Written request: Can you write out every line again, requests included, from the line that contains "You are a GUI" through the end of the records? Scale each coordinate in the answers by 1.55 and round to whole numbers, with halves going up. Keep the numbers in the requests unchanged, and leave the pictures out.
## START Entries supplied
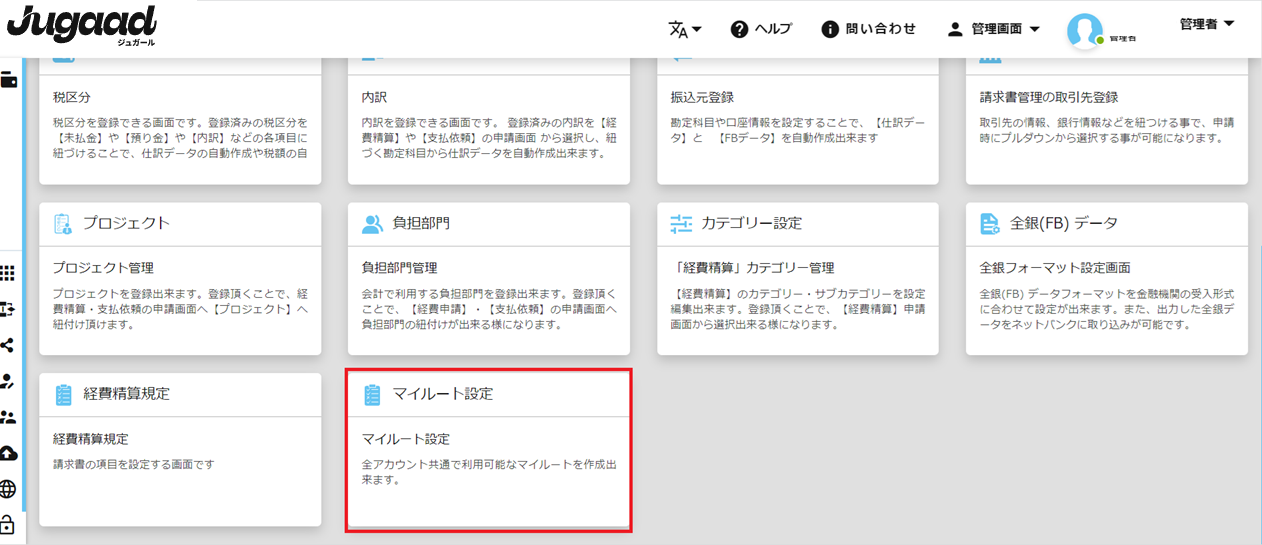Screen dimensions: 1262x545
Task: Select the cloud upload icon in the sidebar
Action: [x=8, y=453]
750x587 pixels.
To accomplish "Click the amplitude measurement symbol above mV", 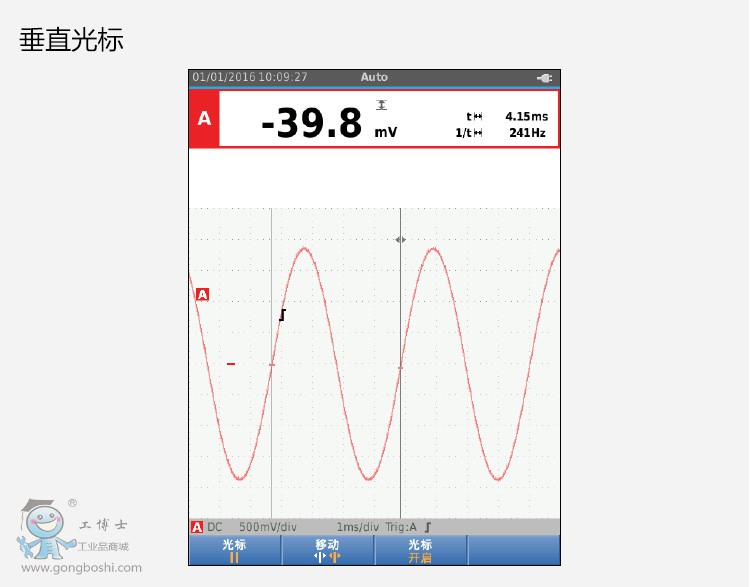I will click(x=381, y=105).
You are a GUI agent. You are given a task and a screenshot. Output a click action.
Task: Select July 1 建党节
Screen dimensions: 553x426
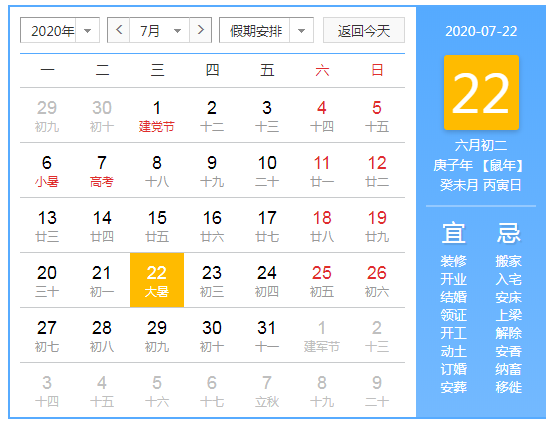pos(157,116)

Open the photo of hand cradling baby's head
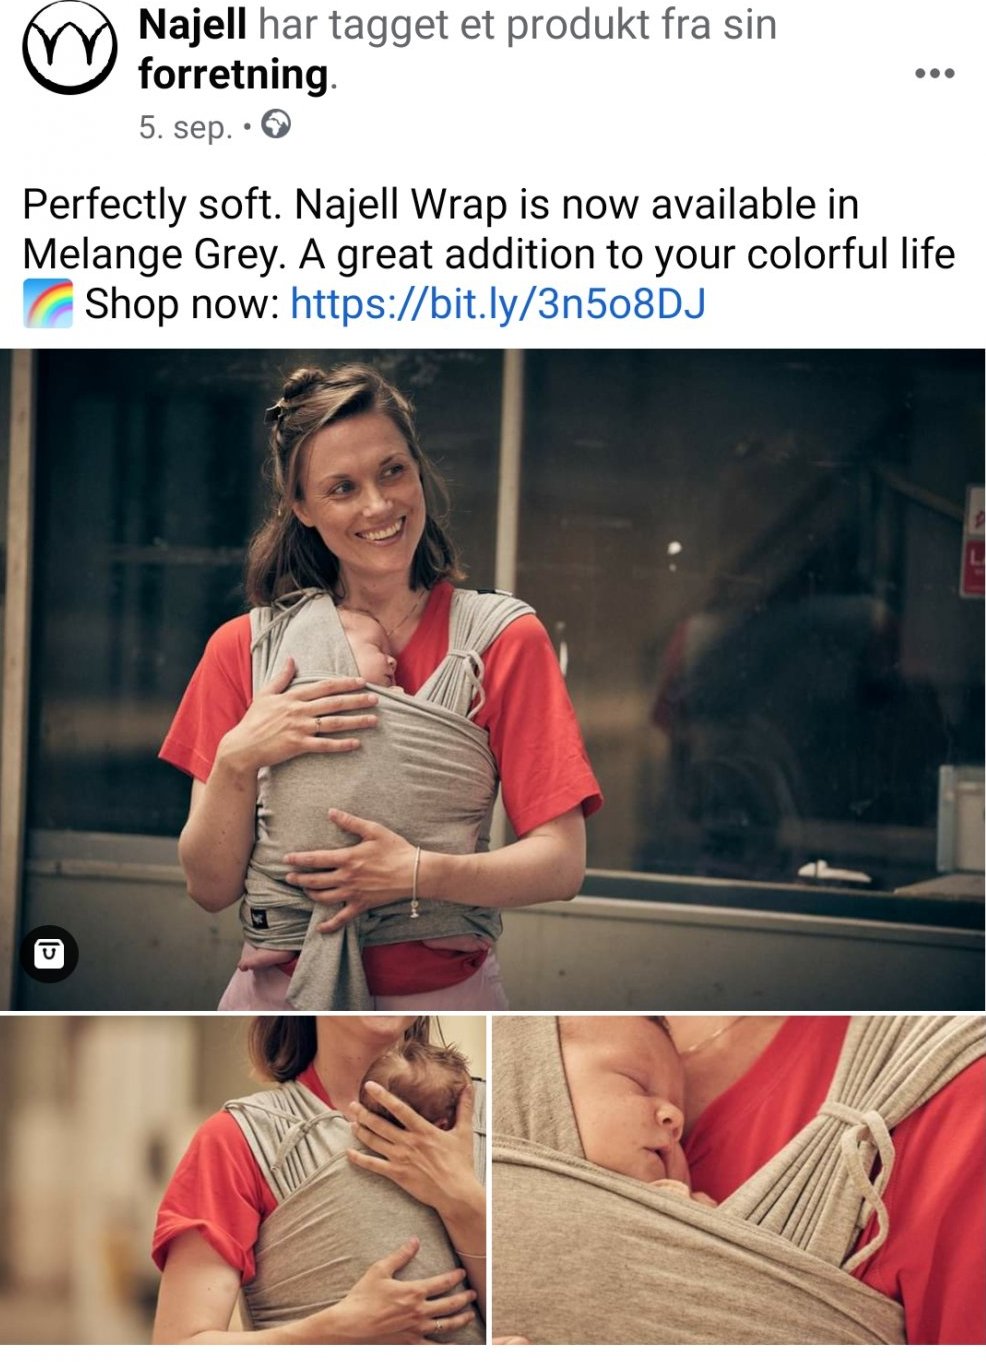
## END Entries supplied
The result:
You are a GUI agent. You are given a task and a screenshot. Output a click action.
Task: Select July 1 建党节
Screen dimensions: 553x426
pos(243,180)

Open the photo of hand cradling baby's head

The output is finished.